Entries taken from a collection

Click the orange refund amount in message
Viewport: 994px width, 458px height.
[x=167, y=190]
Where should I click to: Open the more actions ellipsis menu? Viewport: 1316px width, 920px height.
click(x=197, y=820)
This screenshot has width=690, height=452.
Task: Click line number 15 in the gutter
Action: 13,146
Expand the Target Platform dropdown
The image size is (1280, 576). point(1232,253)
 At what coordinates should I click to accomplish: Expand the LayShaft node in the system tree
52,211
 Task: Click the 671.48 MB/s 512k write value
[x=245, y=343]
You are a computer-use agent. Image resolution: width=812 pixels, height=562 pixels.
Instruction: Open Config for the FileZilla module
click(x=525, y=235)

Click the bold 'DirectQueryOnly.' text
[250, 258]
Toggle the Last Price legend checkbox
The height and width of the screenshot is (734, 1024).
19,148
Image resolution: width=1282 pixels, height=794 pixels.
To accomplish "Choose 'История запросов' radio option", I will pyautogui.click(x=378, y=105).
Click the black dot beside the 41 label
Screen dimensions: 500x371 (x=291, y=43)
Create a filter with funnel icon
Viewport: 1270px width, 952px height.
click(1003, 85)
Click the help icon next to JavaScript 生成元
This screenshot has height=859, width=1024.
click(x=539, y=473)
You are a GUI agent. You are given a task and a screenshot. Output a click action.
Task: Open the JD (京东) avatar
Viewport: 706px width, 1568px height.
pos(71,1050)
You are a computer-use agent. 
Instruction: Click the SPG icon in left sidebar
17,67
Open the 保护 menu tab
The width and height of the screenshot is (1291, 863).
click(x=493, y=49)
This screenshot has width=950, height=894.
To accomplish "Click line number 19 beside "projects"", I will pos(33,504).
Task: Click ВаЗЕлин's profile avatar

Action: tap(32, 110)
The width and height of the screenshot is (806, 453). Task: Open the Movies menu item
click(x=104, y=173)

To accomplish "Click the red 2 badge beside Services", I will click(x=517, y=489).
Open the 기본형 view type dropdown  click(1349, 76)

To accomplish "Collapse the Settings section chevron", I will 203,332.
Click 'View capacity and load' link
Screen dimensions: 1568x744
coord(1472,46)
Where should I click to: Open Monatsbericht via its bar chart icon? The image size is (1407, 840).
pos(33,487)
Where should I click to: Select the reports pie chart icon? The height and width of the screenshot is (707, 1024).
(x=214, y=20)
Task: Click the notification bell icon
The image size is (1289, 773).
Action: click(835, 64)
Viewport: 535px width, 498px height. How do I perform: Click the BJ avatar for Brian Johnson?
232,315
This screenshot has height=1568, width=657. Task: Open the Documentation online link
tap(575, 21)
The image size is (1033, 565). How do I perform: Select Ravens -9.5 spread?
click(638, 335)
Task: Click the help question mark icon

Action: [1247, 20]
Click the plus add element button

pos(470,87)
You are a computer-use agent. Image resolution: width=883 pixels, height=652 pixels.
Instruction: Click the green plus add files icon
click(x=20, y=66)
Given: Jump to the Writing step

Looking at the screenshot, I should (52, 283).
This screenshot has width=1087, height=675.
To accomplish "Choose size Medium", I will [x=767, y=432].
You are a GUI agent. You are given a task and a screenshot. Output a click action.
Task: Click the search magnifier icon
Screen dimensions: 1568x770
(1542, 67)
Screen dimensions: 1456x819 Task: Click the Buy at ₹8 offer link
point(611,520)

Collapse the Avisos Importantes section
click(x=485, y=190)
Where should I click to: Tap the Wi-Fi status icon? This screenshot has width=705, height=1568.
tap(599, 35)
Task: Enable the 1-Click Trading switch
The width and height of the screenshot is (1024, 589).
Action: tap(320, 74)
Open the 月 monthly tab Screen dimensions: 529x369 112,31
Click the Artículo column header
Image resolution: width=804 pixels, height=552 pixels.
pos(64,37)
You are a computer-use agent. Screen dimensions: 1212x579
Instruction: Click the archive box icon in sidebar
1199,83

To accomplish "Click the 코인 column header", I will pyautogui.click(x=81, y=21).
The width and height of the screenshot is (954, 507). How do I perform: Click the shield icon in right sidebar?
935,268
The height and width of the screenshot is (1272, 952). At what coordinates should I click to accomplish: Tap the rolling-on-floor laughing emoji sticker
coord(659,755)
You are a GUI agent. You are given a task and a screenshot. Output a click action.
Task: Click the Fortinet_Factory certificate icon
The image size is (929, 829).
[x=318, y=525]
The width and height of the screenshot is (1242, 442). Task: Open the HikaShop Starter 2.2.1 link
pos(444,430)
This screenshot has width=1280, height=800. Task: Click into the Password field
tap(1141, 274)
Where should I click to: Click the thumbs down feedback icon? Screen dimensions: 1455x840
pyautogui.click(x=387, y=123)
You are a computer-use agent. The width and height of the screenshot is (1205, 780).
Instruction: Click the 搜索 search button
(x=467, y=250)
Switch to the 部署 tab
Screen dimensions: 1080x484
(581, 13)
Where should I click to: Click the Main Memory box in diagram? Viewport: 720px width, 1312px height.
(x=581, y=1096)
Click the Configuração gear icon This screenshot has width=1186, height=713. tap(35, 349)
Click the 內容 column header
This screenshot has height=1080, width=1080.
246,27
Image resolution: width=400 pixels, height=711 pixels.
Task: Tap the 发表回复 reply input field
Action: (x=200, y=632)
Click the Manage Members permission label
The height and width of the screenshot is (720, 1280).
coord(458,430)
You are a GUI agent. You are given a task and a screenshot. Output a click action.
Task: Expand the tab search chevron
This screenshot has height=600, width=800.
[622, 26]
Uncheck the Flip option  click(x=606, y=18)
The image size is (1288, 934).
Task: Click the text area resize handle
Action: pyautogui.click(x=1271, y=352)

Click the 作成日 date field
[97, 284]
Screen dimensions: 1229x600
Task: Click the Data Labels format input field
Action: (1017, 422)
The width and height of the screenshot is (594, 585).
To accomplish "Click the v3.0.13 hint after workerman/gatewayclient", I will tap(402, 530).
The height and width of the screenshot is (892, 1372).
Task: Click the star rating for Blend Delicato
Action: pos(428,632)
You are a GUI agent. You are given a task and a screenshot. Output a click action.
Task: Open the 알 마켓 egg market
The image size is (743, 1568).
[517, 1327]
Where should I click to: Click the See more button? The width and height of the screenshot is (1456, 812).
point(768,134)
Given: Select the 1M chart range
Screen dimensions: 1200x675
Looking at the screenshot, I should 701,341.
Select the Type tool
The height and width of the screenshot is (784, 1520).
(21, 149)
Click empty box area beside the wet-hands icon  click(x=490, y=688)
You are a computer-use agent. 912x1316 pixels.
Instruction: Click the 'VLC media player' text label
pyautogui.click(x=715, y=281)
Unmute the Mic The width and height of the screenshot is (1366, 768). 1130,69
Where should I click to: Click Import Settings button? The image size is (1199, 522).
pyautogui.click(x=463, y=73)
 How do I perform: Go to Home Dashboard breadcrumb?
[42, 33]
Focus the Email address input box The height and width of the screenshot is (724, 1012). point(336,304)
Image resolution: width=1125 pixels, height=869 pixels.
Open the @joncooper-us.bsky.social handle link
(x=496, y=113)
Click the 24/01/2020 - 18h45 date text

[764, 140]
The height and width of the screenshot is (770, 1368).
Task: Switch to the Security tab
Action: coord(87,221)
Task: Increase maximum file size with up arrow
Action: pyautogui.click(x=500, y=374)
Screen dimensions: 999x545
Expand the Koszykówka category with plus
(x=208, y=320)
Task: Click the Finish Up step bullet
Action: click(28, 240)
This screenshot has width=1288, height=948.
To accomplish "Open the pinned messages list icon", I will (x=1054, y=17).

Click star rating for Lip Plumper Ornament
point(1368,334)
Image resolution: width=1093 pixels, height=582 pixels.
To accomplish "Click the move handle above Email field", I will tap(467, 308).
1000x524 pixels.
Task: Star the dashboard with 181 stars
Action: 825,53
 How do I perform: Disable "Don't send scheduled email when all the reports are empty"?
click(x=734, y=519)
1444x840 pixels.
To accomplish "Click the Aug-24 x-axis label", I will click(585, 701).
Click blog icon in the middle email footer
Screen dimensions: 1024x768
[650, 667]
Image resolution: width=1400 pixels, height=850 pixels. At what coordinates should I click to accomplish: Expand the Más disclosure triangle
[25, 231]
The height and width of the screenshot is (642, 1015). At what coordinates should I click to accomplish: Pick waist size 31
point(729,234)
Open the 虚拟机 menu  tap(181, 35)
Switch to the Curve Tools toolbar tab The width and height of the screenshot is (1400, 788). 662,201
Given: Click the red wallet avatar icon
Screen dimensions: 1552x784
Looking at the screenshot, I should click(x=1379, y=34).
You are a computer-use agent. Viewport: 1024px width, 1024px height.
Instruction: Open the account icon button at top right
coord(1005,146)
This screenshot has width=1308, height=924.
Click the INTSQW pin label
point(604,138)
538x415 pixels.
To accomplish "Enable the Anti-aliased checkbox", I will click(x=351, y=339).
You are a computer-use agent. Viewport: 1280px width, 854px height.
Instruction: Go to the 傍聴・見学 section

• **WHAT TO DO**:
Find each line of the data above that holds the word "Enable", then copy it.

• **RESPONSE**:
Task: Enable the 1-Click Trading switch
To accomplish "Enable the Anti-aliased checkbox", I will click(x=351, y=339).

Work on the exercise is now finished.